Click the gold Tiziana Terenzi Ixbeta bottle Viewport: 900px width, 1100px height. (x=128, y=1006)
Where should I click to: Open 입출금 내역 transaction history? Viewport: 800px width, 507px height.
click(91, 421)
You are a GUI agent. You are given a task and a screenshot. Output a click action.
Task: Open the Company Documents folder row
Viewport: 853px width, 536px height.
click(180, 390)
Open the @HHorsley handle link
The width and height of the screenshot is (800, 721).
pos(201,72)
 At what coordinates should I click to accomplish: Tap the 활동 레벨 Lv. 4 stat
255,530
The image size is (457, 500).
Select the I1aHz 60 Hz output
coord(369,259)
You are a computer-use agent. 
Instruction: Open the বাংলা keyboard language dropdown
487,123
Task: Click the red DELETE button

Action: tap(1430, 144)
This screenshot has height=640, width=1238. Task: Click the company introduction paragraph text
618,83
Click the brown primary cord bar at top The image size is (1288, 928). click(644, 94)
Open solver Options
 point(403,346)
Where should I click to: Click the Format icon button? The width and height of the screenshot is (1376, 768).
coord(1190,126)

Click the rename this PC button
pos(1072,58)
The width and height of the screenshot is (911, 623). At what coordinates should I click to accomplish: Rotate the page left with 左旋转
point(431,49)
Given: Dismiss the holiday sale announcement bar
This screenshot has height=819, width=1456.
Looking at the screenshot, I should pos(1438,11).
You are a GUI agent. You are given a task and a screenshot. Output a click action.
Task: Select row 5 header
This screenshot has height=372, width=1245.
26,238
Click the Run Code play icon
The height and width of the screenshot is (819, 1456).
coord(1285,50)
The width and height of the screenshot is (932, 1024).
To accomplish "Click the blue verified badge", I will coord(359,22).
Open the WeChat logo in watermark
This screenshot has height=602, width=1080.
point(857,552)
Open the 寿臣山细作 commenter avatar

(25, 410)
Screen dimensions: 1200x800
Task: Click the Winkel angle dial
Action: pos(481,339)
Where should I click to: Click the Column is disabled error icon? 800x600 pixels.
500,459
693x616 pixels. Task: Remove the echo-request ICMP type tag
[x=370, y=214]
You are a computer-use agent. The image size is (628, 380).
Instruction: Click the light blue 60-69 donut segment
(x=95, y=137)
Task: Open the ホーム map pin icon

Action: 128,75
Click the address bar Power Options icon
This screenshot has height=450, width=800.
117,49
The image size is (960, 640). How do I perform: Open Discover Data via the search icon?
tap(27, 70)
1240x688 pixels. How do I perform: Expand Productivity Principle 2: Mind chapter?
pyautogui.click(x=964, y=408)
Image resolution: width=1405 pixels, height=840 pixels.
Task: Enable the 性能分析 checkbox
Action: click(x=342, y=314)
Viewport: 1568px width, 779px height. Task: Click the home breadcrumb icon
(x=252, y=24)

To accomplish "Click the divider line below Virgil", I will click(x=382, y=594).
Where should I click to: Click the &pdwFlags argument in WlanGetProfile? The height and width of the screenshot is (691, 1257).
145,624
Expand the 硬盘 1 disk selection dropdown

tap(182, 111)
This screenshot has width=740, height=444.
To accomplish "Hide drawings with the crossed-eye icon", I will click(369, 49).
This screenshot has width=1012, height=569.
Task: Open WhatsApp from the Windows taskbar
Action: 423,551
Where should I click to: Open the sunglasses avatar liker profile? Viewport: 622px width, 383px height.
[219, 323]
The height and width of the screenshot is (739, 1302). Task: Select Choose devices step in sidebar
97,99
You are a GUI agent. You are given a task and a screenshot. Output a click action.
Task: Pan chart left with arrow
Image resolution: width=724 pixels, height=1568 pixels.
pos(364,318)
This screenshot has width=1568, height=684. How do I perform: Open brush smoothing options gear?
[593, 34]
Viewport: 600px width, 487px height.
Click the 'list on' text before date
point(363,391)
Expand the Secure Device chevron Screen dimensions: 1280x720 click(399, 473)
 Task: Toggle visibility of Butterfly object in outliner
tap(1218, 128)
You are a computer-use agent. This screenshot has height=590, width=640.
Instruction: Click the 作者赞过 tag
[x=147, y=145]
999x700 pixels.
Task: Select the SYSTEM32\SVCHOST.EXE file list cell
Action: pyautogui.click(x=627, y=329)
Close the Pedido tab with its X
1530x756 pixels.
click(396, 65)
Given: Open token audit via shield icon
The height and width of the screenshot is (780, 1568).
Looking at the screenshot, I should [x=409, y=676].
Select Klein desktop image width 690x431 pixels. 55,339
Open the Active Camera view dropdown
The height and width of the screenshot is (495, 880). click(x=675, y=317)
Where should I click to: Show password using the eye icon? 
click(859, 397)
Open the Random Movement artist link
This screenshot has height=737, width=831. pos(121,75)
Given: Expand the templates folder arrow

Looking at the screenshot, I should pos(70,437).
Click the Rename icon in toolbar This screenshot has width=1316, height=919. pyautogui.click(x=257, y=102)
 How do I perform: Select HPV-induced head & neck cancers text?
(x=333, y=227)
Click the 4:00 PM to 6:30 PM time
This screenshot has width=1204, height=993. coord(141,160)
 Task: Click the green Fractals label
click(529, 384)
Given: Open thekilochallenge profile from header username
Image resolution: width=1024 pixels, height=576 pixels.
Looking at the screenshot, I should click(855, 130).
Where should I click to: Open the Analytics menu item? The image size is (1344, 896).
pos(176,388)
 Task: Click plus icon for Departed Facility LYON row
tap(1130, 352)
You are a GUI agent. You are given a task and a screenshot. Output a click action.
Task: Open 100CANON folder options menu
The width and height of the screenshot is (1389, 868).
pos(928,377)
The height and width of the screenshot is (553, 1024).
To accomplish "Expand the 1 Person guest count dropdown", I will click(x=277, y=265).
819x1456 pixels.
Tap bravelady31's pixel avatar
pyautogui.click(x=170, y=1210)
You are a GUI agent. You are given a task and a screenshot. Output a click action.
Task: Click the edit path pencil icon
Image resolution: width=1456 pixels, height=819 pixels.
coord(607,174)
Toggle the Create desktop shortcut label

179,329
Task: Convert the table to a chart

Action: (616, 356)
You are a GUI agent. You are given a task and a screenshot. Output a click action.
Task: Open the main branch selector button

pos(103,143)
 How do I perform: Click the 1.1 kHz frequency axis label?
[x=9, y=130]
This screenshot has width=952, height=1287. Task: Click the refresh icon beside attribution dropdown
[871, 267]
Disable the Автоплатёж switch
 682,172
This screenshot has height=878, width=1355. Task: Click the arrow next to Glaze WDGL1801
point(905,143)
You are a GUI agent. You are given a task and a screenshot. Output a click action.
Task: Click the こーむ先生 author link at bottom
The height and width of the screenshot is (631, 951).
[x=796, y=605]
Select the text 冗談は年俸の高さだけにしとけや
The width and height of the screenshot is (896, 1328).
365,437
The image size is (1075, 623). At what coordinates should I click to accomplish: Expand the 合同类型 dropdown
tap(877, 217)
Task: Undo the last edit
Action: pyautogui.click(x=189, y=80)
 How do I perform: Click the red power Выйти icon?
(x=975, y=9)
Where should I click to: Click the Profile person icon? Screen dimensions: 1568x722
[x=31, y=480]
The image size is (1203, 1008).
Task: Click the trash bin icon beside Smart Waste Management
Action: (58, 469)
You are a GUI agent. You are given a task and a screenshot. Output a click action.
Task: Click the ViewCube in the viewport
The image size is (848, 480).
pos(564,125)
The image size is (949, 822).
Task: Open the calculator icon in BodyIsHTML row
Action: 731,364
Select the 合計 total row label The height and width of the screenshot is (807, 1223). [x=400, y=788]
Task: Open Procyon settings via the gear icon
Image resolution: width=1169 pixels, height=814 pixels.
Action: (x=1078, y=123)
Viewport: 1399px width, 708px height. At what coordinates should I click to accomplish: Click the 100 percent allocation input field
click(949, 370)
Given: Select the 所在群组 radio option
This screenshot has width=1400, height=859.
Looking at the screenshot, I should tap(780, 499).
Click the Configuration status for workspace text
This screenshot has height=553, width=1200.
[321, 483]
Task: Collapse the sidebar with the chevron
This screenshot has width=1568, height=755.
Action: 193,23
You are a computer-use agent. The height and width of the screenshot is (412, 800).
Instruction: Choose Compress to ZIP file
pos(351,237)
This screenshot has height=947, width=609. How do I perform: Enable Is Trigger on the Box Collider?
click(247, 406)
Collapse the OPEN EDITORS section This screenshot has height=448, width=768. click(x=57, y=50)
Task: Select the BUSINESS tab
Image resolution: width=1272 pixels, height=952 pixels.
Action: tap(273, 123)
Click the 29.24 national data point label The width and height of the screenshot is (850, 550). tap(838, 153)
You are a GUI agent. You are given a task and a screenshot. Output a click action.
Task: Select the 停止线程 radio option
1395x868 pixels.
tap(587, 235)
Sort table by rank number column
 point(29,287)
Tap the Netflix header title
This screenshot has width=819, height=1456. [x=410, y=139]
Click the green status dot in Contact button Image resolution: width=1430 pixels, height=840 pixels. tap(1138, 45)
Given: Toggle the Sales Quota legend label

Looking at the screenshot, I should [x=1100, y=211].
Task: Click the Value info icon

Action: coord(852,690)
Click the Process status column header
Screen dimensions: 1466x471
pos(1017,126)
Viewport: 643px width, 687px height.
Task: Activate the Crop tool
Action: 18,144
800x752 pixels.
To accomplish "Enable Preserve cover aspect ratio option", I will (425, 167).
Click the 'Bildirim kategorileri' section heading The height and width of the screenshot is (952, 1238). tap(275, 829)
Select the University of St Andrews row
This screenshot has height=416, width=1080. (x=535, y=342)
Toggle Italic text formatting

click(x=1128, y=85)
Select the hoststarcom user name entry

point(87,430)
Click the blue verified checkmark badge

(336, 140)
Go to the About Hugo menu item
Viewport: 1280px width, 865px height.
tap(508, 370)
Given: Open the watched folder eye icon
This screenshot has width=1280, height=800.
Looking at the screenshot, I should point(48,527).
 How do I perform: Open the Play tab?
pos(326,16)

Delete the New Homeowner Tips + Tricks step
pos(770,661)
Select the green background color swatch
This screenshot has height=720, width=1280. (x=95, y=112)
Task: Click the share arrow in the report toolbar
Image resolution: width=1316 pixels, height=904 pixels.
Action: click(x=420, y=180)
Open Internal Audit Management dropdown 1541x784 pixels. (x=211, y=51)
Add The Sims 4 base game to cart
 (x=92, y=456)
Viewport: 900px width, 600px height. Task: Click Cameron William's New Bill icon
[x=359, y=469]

» **What you are asked to do**
Render the rows starting with the line that contains "Click the 29.24" and continuing through the line that contains "pos(770,661)" as a JSON list of strings, one string per line, with blank lines omitted.

» **Response to this exercise**
[
  "Click the 29.24 national data point label The width and height of the screenshot is (850, 550). tap(838, 153)",
  "You are a GUI agent. You are given a task and a screenshot. Output a click action.",
  "Task: Select the 停止线程 radio option",
  "1395x868 pixels.",
  "tap(587, 235)",
  "Sort table by rank number column",
  " point(29,287)",
  "Tap the Netflix header title",
  "This screenshot has width=819, height=1456. [x=410, y=139]",
  "Click the green status dot in Contact button Image resolution: width=1430 pixels, height=840 pixels. tap(1138, 45)",
  "Given: Toggle the Sales Quota legend label",
  "Looking at the screenshot, I should [x=1100, y=211].",
  "Task: Click the Value info icon",
  "Action: coord(852,690)",
  "Click the Process status column header",
  "Screen dimensions: 1466x471",
  "pos(1017,126)",
  "Viewport: 643px width, 687px height.",
  "Task: Activate the Crop tool",
  "Action: 18,144",
  "800x752 pixels.",
  "To accomplish \"Enable Preserve cover aspect ratio option\", I will (425, 167).",
  "Click the 'Bildirim kategorileri' section heading The height and width of the screenshot is (952, 1238). tap(275, 829)",
  "Select the University of St Andrews row",
  "This screenshot has height=416, width=1080. (x=535, y=342)",
  "Toggle Italic text formatting",
  "click(x=1128, y=85)",
  "Select the hoststarcom user name entry",
  "point(87,430)",
  "Click the blue verified checkmark badge",
  "(336, 140)",
  "Go to the About Hugo menu item",
  "Viewport: 1280px width, 865px height.",
  "tap(508, 370)",
  "Given: Open the watched folder eye icon",
  "This screenshot has width=1280, height=800.",
  "Looking at the screenshot, I should point(48,527).",
  " How do I perform: Open the Play tab?",
  "pos(326,16)",
  "Delete the New Homeowner Tips + Tricks step",
  "pos(770,661)"
]